Sat on the beach, the farthest point in sight is two miles away. However, one only need mount a horse to double that range, or climb the steps of a lighthouse for the horizon to decide to stretch another 20 miles from our eyes. I have been told that it’s not the horizon that moves away, rather it’s our point of view that changes. Nonetheless, in a Magdalena Jitrik painting, I do not have to alter my position for the horizon to start to come and go just as the sea does with its waves.
In several of her pictures, Jitrik works on a horizontal line, which implies a proposal of space, as any line that splits a rectangle leads us to comprehend two planes: the vertical, above, the horizontal, below, or in other words, the sky and the earth. Therefore, at first glance, a Jitrik painting projects a space, but one only need look a bit closer for that space to start to change and move in such a way that what was far away comes nearer, and what was nearby moves away. This effect is achieved by playing with the background and the figure.
In Vivenda (oil on canvas, 2014), this is clear. There is a kind of spiral in front of a horizon line, giving us the impression that the figure is sat on a ground, but the eye soon starts to scan the image and that same ground moves forwards, transforming into a wall, and consequently taking up position on the same plane as the figure. There is, therefore, a distortion of perspective – reminiscent of Volpi – a distortion that manages to constantly modify the space proposed in the painting. Nothing stays still on the canvas, the verticals lie down and the planes stand up, meaning the spectator can change his point of view in relation to the object without moving a centimetre.
Likewise, in this picture, the centre of the figure is a volume – dense – while its end is a plane, a sheet of paper so fine that it dispenses of an outline, adopting its chromatic specificity as its limits. This leads to another characteristic of Jitrik’s work, for whereas on the one hand we have a sharp game involving space and perspective, on the other, there is obvious use of a reduced palette, limited colour, which has a definitive function in integrating the different elements, that is, in linking the background and the figure. Indeed, background is a constant issue for Jitrik, it is not by chance that a 2007 exhibition was entitled “Fondo de Huelga” (Strike Background), the logo of which was a flag bearing the word “Fondo” (Background), sometimes in cloth, with the word “Huelga” (Strike) superimposed over its letters. It was a play on words, but nevertheless indicated an aesthetic, formal matter, intrinsic to the work of this Argentinean artist.
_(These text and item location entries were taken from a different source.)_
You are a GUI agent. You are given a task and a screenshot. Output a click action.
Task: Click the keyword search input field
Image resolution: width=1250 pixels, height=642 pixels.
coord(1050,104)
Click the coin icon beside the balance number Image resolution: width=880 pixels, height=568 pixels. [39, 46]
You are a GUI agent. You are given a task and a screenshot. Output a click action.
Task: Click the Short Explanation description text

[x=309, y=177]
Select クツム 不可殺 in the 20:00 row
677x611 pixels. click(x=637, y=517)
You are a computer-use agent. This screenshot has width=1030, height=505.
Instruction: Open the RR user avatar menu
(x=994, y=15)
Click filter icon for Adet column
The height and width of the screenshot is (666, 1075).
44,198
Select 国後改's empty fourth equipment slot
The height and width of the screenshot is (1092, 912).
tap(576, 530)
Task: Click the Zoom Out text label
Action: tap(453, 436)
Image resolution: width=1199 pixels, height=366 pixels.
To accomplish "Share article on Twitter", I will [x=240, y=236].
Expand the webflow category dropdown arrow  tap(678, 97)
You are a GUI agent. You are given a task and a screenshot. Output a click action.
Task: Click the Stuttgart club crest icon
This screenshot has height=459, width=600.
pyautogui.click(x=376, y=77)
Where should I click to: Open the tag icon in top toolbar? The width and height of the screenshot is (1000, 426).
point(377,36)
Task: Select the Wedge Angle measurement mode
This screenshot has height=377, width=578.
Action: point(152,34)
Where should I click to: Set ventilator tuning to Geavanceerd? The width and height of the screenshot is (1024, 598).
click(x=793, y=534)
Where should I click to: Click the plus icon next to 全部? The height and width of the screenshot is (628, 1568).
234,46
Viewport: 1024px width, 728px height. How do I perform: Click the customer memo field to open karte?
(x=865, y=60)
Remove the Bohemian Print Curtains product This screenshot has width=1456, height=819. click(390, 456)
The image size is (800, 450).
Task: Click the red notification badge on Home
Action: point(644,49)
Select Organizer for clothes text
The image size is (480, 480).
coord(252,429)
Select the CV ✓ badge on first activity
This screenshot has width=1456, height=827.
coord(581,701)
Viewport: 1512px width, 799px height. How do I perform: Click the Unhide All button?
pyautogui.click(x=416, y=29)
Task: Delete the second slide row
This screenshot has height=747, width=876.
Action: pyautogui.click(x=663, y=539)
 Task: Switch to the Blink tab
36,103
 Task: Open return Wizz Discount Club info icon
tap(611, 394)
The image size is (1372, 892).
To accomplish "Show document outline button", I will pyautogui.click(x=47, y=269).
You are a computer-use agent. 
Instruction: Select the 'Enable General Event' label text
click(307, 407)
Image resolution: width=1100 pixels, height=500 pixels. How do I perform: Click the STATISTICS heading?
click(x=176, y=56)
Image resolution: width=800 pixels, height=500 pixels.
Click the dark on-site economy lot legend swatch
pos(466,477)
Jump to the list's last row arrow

Jitrik’s works begin as sketches drawn using an automatist method, the same one used so much by Aizemberg, with no prior model or references. Such drawings are the fruit of free experimentation with the pencil, to be developed later with the paintbrush. Jitrik thus resumes a craft that would be precisely that of the modern painter. Hence the name of the exhibition – Modern Painting – a title that encompasses solemnity and irony; whereas in the early 20th century modernity was loaded with the future, the avant garde, today it finds itself imbued with the past. Nonetheless, an always revolutionary past, which is, ultimately, the other peculiarity of Jitrik. Abstract or figurative, Magdalena Jitrik’s work always makes references to the Revolution, which consists of knowing that the horizon is where you choose to place it; either at the end of your nose or miles away from it.